* [WHAT NEEDS TO BE DONE]: Every single record below is to be reproduced exactly.

(Stored items)

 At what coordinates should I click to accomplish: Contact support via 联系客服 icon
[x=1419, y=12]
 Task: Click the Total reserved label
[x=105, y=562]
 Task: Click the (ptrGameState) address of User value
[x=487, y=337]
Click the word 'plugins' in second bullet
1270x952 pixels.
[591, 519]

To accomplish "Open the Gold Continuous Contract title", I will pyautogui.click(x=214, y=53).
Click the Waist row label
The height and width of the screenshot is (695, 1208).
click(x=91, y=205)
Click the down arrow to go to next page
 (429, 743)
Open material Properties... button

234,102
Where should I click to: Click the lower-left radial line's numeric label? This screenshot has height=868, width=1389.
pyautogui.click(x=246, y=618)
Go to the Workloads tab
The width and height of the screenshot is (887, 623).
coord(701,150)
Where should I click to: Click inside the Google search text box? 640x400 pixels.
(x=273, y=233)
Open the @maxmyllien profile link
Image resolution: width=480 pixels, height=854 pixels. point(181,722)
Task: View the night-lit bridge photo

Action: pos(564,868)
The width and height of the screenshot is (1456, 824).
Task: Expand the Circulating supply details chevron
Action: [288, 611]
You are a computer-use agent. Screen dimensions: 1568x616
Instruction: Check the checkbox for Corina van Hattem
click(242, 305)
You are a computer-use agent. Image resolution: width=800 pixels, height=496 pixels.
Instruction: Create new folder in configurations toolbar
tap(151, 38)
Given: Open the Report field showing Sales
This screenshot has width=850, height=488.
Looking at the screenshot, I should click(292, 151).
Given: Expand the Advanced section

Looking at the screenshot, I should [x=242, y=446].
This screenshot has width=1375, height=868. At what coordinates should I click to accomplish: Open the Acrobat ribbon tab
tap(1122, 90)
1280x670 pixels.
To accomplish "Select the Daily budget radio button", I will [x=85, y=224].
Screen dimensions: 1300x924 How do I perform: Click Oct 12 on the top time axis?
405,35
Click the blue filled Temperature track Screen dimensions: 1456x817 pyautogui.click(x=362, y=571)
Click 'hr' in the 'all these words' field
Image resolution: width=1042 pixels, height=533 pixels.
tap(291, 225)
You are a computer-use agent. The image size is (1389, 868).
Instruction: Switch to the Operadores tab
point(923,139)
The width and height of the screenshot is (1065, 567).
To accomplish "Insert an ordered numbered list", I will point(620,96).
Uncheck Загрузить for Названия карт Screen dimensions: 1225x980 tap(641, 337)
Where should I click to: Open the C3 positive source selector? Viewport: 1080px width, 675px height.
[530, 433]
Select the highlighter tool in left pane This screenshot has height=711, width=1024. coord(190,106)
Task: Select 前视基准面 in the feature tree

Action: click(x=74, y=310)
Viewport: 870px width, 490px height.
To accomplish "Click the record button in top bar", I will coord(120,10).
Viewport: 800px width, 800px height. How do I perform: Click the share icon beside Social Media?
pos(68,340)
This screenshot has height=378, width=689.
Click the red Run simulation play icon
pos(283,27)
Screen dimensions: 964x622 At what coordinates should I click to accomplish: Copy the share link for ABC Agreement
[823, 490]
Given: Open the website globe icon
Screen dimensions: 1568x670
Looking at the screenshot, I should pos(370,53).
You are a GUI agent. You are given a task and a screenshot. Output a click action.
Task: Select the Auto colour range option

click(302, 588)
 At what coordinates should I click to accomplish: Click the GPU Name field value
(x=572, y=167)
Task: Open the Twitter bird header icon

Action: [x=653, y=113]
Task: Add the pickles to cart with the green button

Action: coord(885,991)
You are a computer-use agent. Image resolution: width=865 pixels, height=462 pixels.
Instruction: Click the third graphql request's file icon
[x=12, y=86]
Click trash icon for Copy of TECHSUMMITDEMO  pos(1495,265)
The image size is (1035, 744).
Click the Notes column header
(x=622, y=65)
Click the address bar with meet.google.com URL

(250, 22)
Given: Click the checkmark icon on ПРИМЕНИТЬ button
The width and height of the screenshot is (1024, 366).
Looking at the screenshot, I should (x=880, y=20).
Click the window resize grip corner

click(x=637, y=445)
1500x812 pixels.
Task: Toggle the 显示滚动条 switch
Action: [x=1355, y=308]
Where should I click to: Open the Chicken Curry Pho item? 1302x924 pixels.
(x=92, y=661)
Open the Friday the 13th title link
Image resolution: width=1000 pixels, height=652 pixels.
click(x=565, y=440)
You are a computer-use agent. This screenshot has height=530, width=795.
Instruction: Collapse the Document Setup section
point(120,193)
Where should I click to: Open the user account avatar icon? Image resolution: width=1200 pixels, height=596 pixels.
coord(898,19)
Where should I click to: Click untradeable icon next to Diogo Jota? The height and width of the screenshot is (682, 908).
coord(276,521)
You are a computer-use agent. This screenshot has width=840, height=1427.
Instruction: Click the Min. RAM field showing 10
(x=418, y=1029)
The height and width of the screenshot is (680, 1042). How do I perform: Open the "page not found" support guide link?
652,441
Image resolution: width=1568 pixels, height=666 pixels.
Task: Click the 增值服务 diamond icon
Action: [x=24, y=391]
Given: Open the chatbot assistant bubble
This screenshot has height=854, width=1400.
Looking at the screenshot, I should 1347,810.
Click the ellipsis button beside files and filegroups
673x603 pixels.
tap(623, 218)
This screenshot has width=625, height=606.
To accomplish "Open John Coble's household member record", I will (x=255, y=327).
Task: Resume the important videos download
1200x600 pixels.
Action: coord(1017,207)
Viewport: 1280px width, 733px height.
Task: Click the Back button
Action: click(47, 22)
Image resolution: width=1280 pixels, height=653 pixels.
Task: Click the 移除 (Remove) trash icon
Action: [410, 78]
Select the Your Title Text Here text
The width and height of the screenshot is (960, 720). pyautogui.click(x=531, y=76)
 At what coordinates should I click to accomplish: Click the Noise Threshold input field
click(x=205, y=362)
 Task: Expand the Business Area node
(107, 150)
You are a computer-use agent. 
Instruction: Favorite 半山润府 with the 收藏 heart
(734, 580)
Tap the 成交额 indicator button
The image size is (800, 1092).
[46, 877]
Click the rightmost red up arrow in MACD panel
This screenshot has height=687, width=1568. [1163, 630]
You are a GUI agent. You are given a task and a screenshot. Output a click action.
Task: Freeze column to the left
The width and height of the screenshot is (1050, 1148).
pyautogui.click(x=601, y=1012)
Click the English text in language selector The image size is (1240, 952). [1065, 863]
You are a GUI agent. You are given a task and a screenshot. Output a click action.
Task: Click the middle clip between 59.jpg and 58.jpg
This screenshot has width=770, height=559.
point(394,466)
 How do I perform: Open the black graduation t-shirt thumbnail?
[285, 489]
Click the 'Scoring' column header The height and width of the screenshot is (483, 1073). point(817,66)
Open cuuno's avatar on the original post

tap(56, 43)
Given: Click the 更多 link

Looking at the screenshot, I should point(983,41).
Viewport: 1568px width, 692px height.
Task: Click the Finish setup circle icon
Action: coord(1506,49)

* [ANSWER BOX]:
 At what coordinates should I click to accomplish: Contact support via 联系客服 icon
[x=1419, y=12]
 Task: Click the Total reserved label
[x=105, y=562]
 Task: Click the (ptrGameState) address of User value
[x=487, y=337]
Click the word 'plugins' in second bullet
1270x952 pixels.
[591, 519]

To accomplish "Open the Gold Continuous Contract title", I will pyautogui.click(x=214, y=53).
Click the Waist row label
The height and width of the screenshot is (695, 1208).
click(x=91, y=205)
Click the down arrow to go to next page
 (429, 743)
Open material Properties... button

234,102
Where should I click to: Click the lower-left radial line's numeric label? This screenshot has height=868, width=1389.
pyautogui.click(x=246, y=618)
Go to the Workloads tab
The width and height of the screenshot is (887, 623).
coord(701,150)
Where should I click to: Click inside the Google search text box? 640x400 pixels.
(x=273, y=233)
Open the @maxmyllien profile link
Image resolution: width=480 pixels, height=854 pixels. point(181,722)
Task: View the night-lit bridge photo

Action: pos(564,868)
The width and height of the screenshot is (1456, 824).
Task: Expand the Circulating supply details chevron
Action: [288, 611]
You are a computer-use agent. Screen dimensions: 1568x616
Instruction: Check the checkbox for Corina van Hattem
click(242, 305)
You are a computer-use agent. Image resolution: width=800 pixels, height=496 pixels.
Instruction: Create new folder in configurations toolbar
tap(151, 38)
Given: Open the Report field showing Sales
This screenshot has width=850, height=488.
Looking at the screenshot, I should click(292, 151).
Given: Expand the Advanced section

Looking at the screenshot, I should [x=242, y=446].
This screenshot has width=1375, height=868. At what coordinates should I click to accomplish: Open the Acrobat ribbon tab
tap(1122, 90)
1280x670 pixels.
To accomplish "Select the Daily budget radio button", I will [x=85, y=224].
Screen dimensions: 1300x924 How do I perform: Click Oct 12 on the top time axis?
405,35
Click the blue filled Temperature track Screen dimensions: 1456x817 pyautogui.click(x=362, y=571)
Click 'hr' in the 'all these words' field
Image resolution: width=1042 pixels, height=533 pixels.
tap(291, 225)
You are a computer-use agent. The image size is (1389, 868).
Instruction: Switch to the Operadores tab
point(923,139)
The width and height of the screenshot is (1065, 567).
To accomplish "Insert an ordered numbered list", I will point(620,96).
Uncheck Загрузить for Названия карт Screen dimensions: 1225x980 tap(641, 337)
Where should I click to: Open the C3 positive source selector? Viewport: 1080px width, 675px height.
[530, 433]
Select the highlighter tool in left pane This screenshot has height=711, width=1024. coord(190,106)
Task: Select 前视基准面 in the feature tree

Action: click(x=74, y=310)
Viewport: 870px width, 490px height.
To accomplish "Click the record button in top bar", I will coord(120,10).
Viewport: 800px width, 800px height. How do I perform: Click the share icon beside Social Media?
pos(68,340)
This screenshot has height=378, width=689.
Click the red Run simulation play icon
pos(283,27)
Screen dimensions: 964x622 At what coordinates should I click to accomplish: Copy the share link for ABC Agreement
[823, 490]
Given: Open the website globe icon
Screen dimensions: 1568x670
Looking at the screenshot, I should pos(370,53).
You are a GUI agent. You are given a task and a screenshot. Output a click action.
Task: Select the Auto colour range option

click(302, 588)
 At what coordinates should I click to accomplish: Click the GPU Name field value
(x=572, y=167)
Task: Open the Twitter bird header icon

Action: [x=653, y=113]
Task: Add the pickles to cart with the green button

Action: coord(885,991)
You are a computer-use agent. Image resolution: width=865 pixels, height=462 pixels.
Instruction: Click the third graphql request's file icon
[x=12, y=86]
Click trash icon for Copy of TECHSUMMITDEMO  pos(1495,265)
The image size is (1035, 744).
Click the Notes column header
(x=622, y=65)
Click the address bar with meet.google.com URL

(250, 22)
Given: Click the checkmark icon on ПРИМЕНИТЬ button
The width and height of the screenshot is (1024, 366).
Looking at the screenshot, I should (x=880, y=20).
Click the window resize grip corner

click(x=637, y=445)
1500x812 pixels.
Task: Toggle the 显示滚动条 switch
Action: [x=1355, y=308]
Where should I click to: Open the Chicken Curry Pho item? 1302x924 pixels.
(x=92, y=661)
Open the Friday the 13th title link
Image resolution: width=1000 pixels, height=652 pixels.
click(x=565, y=440)
You are a computer-use agent. This screenshot has height=530, width=795.
Instruction: Collapse the Document Setup section
point(120,193)
Where should I click to: Open the user account avatar icon? Image resolution: width=1200 pixels, height=596 pixels.
coord(898,19)
Where should I click to: Click untradeable icon next to Diogo Jota? The height and width of the screenshot is (682, 908).
coord(276,521)
You are a computer-use agent. This screenshot has width=840, height=1427.
Instruction: Click the Min. RAM field showing 10
(x=418, y=1029)
The height and width of the screenshot is (680, 1042). How do I perform: Open the "page not found" support guide link?
652,441
Image resolution: width=1568 pixels, height=666 pixels.
Task: Click the 增值服务 diamond icon
Action: [x=24, y=391]
Given: Open the chatbot assistant bubble
This screenshot has height=854, width=1400.
Looking at the screenshot, I should 1347,810.
Click the ellipsis button beside files and filegroups
673x603 pixels.
tap(623, 218)
This screenshot has width=625, height=606.
To accomplish "Open John Coble's household member record", I will (x=255, y=327).
Task: Resume the important videos download
1200x600 pixels.
Action: coord(1017,207)
Viewport: 1280px width, 733px height.
Task: Click the Back button
Action: click(47, 22)
Image resolution: width=1280 pixels, height=653 pixels.
Task: Click the 移除 (Remove) trash icon
Action: [410, 78]
Select the Your Title Text Here text
The width and height of the screenshot is (960, 720). pyautogui.click(x=531, y=76)
 At what coordinates should I click to accomplish: Click the Noise Threshold input field
click(x=205, y=362)
 Task: Expand the Business Area node
(107, 150)
You are a computer-use agent. 
Instruction: Favorite 半山润府 with the 收藏 heart
(734, 580)
Tap the 成交额 indicator button
The image size is (800, 1092).
[46, 877]
Click the rightmost red up arrow in MACD panel
This screenshot has height=687, width=1568. [1163, 630]
You are a GUI agent. You are given a task and a screenshot. Output a click action.
Task: Freeze column to the left
The width and height of the screenshot is (1050, 1148).
pyautogui.click(x=601, y=1012)
Click the English text in language selector The image size is (1240, 952). [1065, 863]
You are a GUI agent. You are given a task and a screenshot. Output a click action.
Task: Click the middle clip between 59.jpg and 58.jpg
This screenshot has width=770, height=559.
point(394,466)
 How do I perform: Open the black graduation t-shirt thumbnail?
[285, 489]
Click the 'Scoring' column header The height and width of the screenshot is (483, 1073). point(817,66)
Open cuuno's avatar on the original post

tap(56, 43)
Given: Click the 更多 link

Looking at the screenshot, I should point(983,41).
Viewport: 1568px width, 692px height.
Task: Click the Finish setup circle icon
Action: coord(1506,49)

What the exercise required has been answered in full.